Duel spirituel

 

« Vous ne pouvez affaiblir le fort pour renforcer le faible. »

 

(Abraham Lincoln)

Il était une fois dans l'Ouest / Once upon a time in the west
Il était une fois dans l'Ouest / Once upon a time in the west

 

Les avez-vous déjà rencontrés ?

 

Au far west, ils vivent le colt à la ceinture. Pour prendre le pouvoir, ils dégainent. Ils abattent les plus forts pour prendre leur place. Ils espèrent devenir ainsi les plus forts, eux-mêmes. Jusqu’à ce qu’un nouveau challenger vienne les défier, eux. Ils grandissent par l’annihilation du fort. Ils ne peuvent concevoir la réussite que dans la rivalité.

 

De nos jours, en politique, en relation amoureuse, en quête spirituelle, ils existent aussi, ils existent encore et toujours. Peut-être les avez-vous déjà rencontrés. Ils ne portent pas de colt à la ceinture, ce n’est ni politiquement ni spirituellement correct. Ils utilisent les moyens d’aujourd’hui  : la désinformation, la diffamation, la démolition de réputation. Peu importe les moyens, directs ou indirects, l’essentiel est de détruire le plus fort pour se prouver son propre pouvoir.

 

En tant qu’enseignant spirituel ou accompagnateur de vie, ces rivaux, agresseurs, j’ai appris à bien les reconnaître. J’ai mis longtemps à comprendre.

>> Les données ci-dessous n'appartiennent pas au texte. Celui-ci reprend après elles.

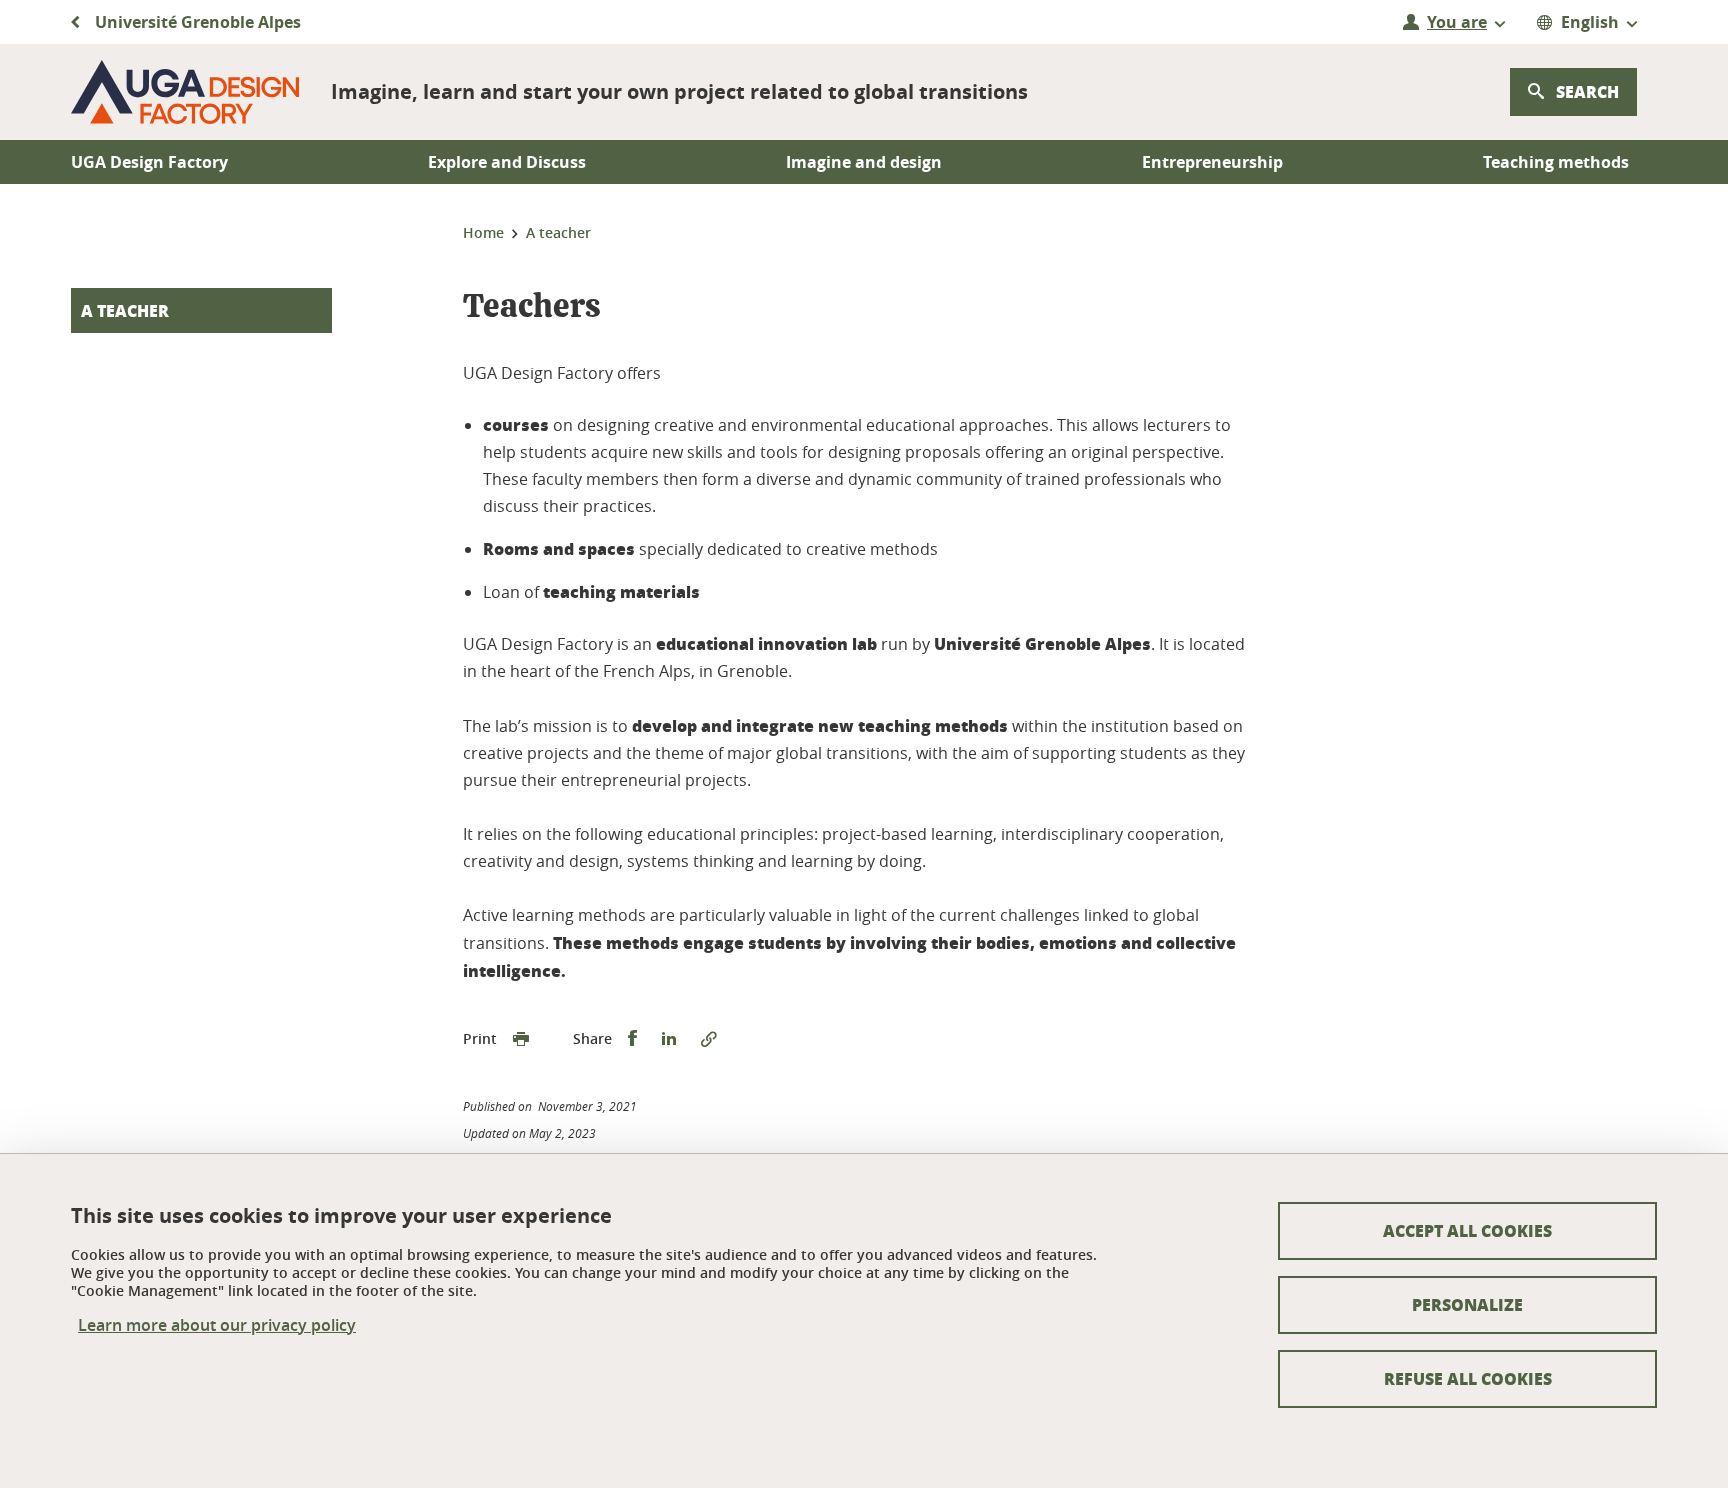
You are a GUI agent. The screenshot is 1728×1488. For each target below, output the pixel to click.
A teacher (125, 310)
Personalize (1467, 1304)
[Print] (521, 1039)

Trop naïf, de trop bonne volonté pour aider mon prochain, je ne faisais pas la différence entre d’une part ces pistoleros qui s’enivrent à abattre leurs rivaux, et d’autre part ces personnes qui opposent – de façon fort humaine, après tout – quelques résistances à leur propre épanouissement.

 

Les démolisseurs m’ont fait un beau cadeau, bien malgré eux. A force de me choisir comme cible, ils m’ont aidé à reconnaître la force qui m’habite, qui est la raison même pourquoi ils me choisissaient comme challenger. Ils m’ont poussé/aidé à puiser au plus profond de moi la source de mon estime de moi. Qu’ils en soient remerciés.

 

Aujourd'hui, j’ai appris à ne plus réagir à la provocation, ou plutôt : je continue d'apprendre. J’ai appris à passer mon chemin. Les chiens aboient, la caravane passe. Je préfère être heureux, épanoui, et vous aider à l’être aussi, dans la reconnaissance de tout votre être, et du mien.